チェンソーマン / Chainsaw Man

『チェンソーマン』とは、藤本タツキが描くダークファンタジー漫画である。『週刊少年ジャンプ』にて第1部「公安編」が2019年1号から2021年2号まで連載され、第2部「学園編」が『少年ジャンプ+』にて2022年7月13日より連載されている。
「悪魔」と呼ばれ人間の恐怖心を原動力とする怪物が存在する世界で、亡き父親の借金を肩代わりさせられ貧乏な生活を送っている少年デンジとチェンソーの悪魔ポチタは、共に悪魔を倒しながら「デビルハンター」として生計を立てていた。
ある日、仕事を斡旋しているヤクザに騙されデンジとポチタは殺害されてしまうが、ポチタがデンジの心臓となることでデンジは「チェンソーの悪魔」となる力を手に入れ復活を果たす。
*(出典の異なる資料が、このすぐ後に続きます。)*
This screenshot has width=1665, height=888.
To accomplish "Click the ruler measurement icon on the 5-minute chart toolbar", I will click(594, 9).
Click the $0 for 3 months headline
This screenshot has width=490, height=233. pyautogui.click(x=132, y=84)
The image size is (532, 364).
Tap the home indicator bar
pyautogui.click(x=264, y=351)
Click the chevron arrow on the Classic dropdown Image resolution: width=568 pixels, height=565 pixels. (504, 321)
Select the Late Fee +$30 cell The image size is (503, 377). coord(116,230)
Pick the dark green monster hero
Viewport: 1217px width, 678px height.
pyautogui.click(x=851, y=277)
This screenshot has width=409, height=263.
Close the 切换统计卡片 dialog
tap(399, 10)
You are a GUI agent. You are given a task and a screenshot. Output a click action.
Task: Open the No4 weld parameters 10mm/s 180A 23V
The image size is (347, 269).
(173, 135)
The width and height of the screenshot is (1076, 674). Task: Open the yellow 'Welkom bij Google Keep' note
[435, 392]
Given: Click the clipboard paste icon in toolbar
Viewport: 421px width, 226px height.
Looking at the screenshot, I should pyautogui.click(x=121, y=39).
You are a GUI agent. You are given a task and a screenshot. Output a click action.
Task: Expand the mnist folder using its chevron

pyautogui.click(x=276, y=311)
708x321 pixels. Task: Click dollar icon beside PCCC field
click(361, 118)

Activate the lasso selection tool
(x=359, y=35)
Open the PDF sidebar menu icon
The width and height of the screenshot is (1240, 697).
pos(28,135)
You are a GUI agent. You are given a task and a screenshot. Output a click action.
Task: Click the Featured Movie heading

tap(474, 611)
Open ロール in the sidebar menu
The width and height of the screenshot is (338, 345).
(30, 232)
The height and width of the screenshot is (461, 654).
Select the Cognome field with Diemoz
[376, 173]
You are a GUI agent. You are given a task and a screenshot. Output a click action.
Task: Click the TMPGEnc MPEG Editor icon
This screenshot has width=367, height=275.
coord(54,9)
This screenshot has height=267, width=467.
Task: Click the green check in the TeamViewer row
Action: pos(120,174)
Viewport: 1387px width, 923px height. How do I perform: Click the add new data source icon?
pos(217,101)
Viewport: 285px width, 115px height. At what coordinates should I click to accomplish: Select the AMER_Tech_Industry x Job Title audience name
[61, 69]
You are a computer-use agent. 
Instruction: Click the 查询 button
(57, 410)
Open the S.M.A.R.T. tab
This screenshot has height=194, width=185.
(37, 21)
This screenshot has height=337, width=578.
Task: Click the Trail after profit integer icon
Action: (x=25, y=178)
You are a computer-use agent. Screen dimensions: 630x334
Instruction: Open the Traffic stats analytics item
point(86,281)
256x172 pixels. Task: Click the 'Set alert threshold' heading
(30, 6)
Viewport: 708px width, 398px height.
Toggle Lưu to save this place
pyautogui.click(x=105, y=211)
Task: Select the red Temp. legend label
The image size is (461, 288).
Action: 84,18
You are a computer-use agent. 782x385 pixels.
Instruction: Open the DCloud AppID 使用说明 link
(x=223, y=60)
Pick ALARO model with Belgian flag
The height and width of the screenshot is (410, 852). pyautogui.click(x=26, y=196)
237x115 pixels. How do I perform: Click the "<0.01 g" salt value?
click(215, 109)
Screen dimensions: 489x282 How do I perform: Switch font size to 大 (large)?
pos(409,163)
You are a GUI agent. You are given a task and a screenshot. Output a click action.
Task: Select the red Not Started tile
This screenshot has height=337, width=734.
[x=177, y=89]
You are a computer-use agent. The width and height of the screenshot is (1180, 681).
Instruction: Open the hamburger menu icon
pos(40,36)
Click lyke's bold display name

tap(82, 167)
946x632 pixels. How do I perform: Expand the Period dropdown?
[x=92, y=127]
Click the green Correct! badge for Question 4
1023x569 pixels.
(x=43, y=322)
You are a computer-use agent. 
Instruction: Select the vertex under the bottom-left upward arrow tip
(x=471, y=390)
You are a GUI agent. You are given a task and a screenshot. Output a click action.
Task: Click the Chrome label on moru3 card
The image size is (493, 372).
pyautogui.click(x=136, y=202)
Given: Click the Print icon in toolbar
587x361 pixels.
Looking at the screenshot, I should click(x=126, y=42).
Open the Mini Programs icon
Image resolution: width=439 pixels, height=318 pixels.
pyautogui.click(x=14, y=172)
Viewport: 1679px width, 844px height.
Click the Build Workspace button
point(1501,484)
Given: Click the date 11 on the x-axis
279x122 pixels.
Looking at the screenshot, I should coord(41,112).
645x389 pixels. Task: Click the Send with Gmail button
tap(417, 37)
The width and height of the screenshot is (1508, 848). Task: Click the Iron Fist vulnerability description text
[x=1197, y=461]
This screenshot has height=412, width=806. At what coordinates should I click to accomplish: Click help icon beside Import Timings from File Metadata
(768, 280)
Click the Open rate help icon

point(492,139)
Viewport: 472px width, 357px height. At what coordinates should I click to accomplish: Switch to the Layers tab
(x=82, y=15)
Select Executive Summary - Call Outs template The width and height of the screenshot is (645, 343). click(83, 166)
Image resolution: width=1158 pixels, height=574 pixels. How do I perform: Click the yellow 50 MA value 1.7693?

その後は現場に駆けつけた公安のマキマに拾われ公安所属のデビルハンターに所属することになる。
欲望に忠実で協調性や一般常識など無視した新感覚な過激バトルシーン、予想を超える展開で人気を博し、2021年には宝島社『このマンガがすごい!2021』オトコ編で1位に選出され、2022年10月からはテレビ東京系列でアニメが放送された。

5gaoiame0425のレビュー・評価・感想

チェンソーマン / Chainsaw Man
10

誇張なしに一番好きな漫画です

本筋としては過激な運命をめぐる主人公・デンジのダークファンタジーものですが、
「魔性の女に破滅させられる男の物語」というファムファタールものとしての側面、
さらには「母性から自立してヒーローになる少年の物語」としての側面も持ちます。
ここで言う「母性」は、デンジが憧れを抱く公安組織の上司・マキマのことです。
マキマの正体は超常存在たる「支配の悪魔」であり、ある目的のもとに行くあてを失ったデンジを保護し仕事を与えます。
デンジは初めて自分に優しく接してくれたマキマに対して好意を抱きますが、
「支配」を行動理念とするマキマのデンジに対する態度は、「保護する」「愛でる」といったものに近く、
マキマにとってのデンジはあくまで愛玩の対象であるかのように描かれています。
最終的にマキマの目的を知り仲間の死を乗り越えたデンジは、本当の意味で自分の人生をスタートすべく、
マキマの支配を打ち破ることを決意します。
こうした経緯の中でのデンジの成長が著しく、根本にあるどこか無気力な性格は変わらないままに
他人を気遣い自分も大切にするようになる、ひとりの少年の成長描写も本作品の魅力の一つです。
また、登場するキャラクターの誰もが印象に残る容姿や性格で描かれているのも特徴です。
物語の本筋に関わるキャラクターはもちろんのこと、数話しか登場しないようなキャラクターも印象的なフレーズを残します。
全体の戦闘描写についても非常に迫力のあるものとなっています。
ヒューマンドラマとしてもバトルものとしても一級品の作品です。